> [ACTIVITY]:
Omit all pictures, and print word for word only the lines from the one containing "You are a GUI" through the end of the data.
● ● ● ● ● ● ●
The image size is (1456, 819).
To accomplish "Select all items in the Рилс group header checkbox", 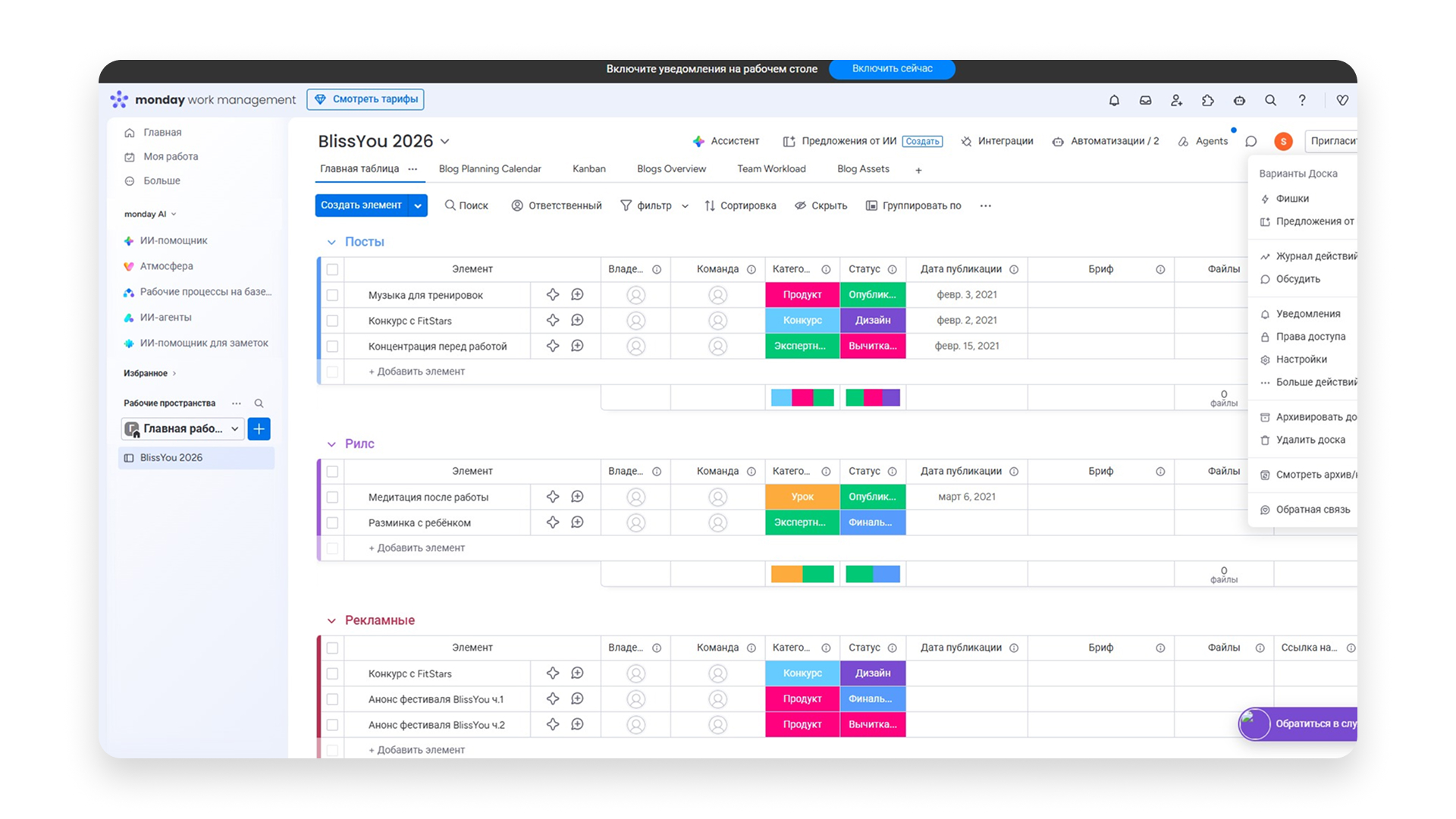I will point(332,472).
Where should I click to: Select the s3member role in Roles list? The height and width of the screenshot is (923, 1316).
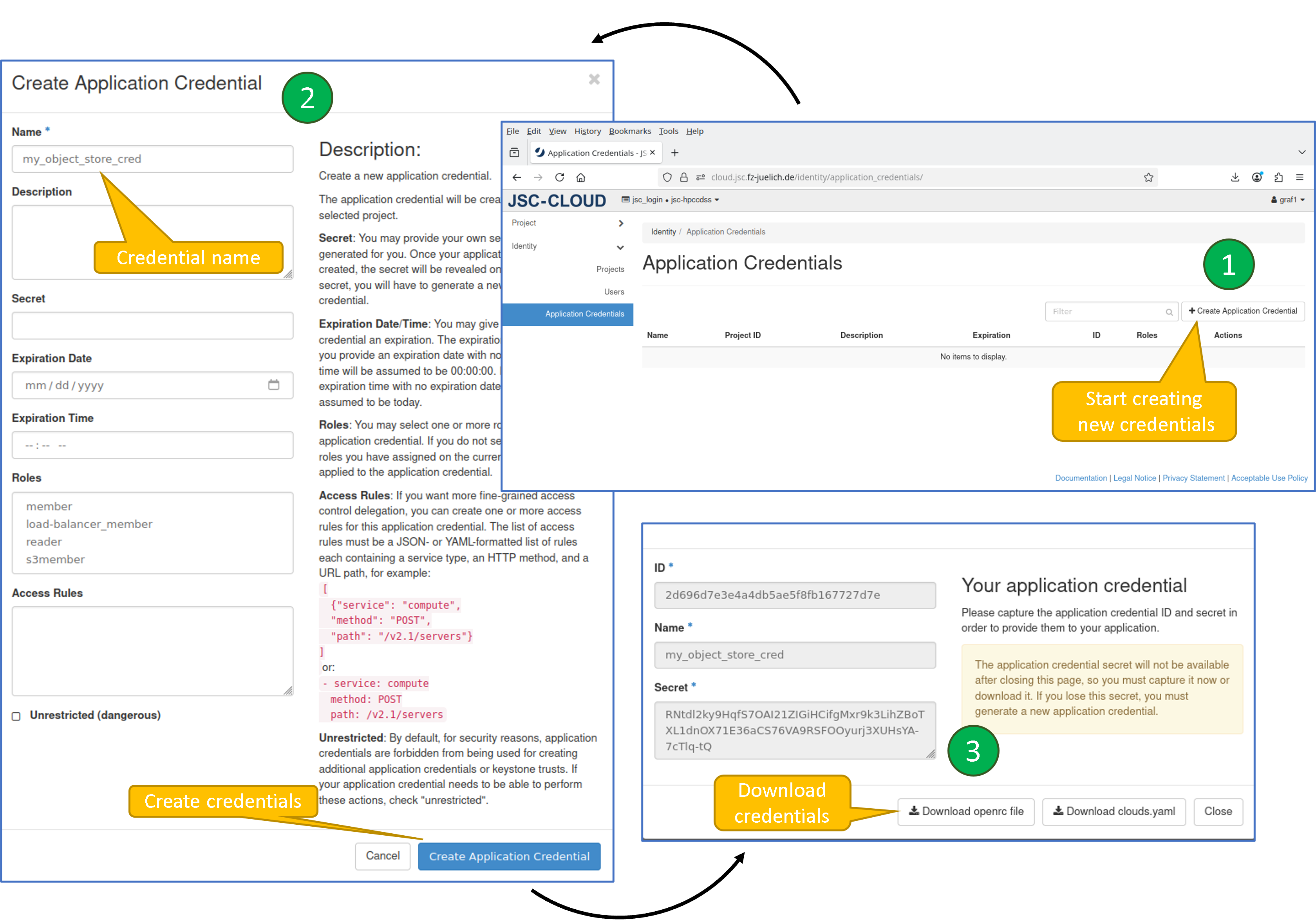coord(55,559)
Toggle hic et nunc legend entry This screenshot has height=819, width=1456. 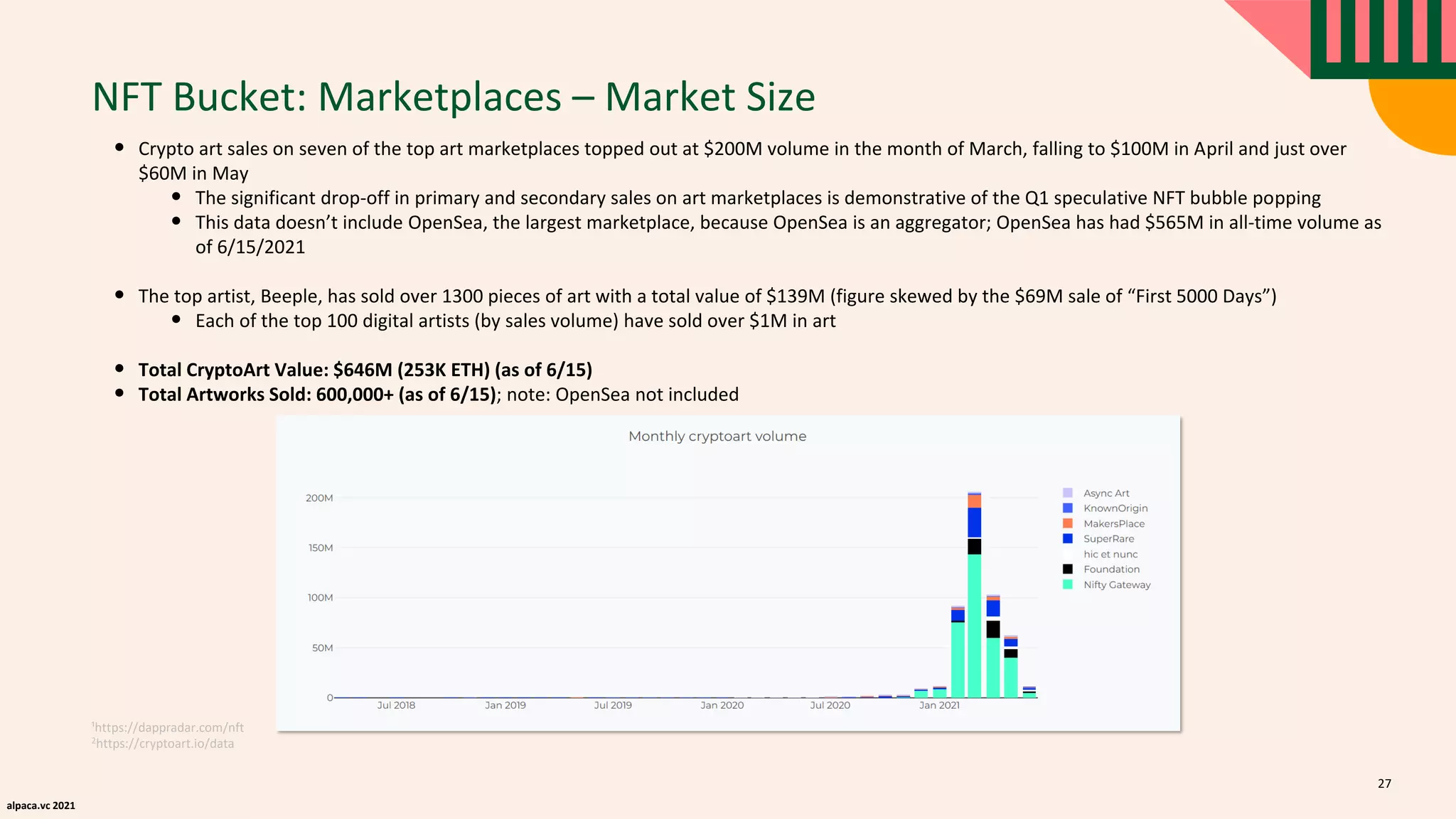pos(1110,555)
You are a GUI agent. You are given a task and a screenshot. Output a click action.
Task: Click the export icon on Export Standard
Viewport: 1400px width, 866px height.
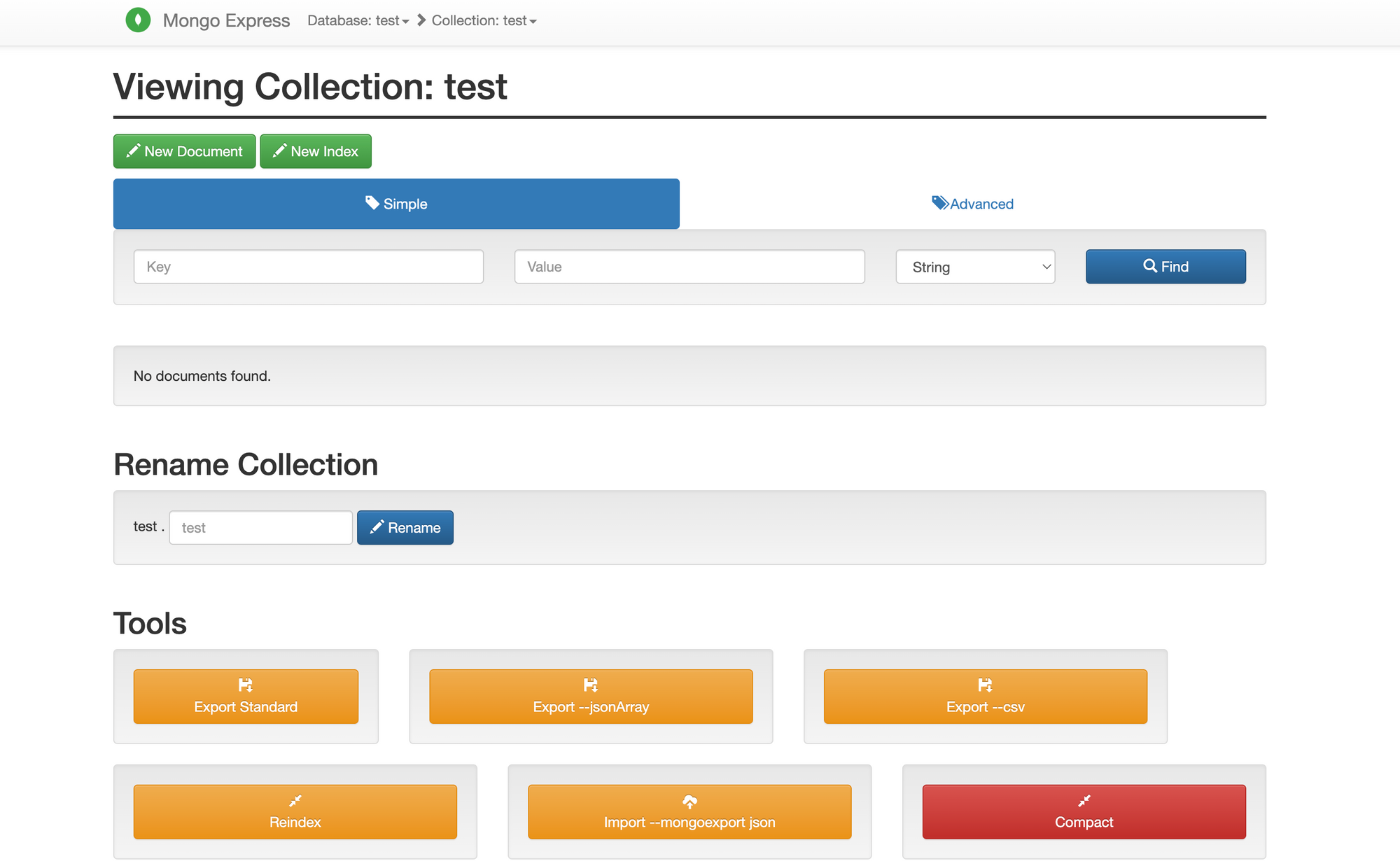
● ● ● ● ● ● ●
> [SOLUTION TO THE PROBLEM]:
You are a GUI agent. You are given a task and a screenshot. Output a click action.
Task: Click the export icon on Export Standard
Viewport: 1400px width, 866px height.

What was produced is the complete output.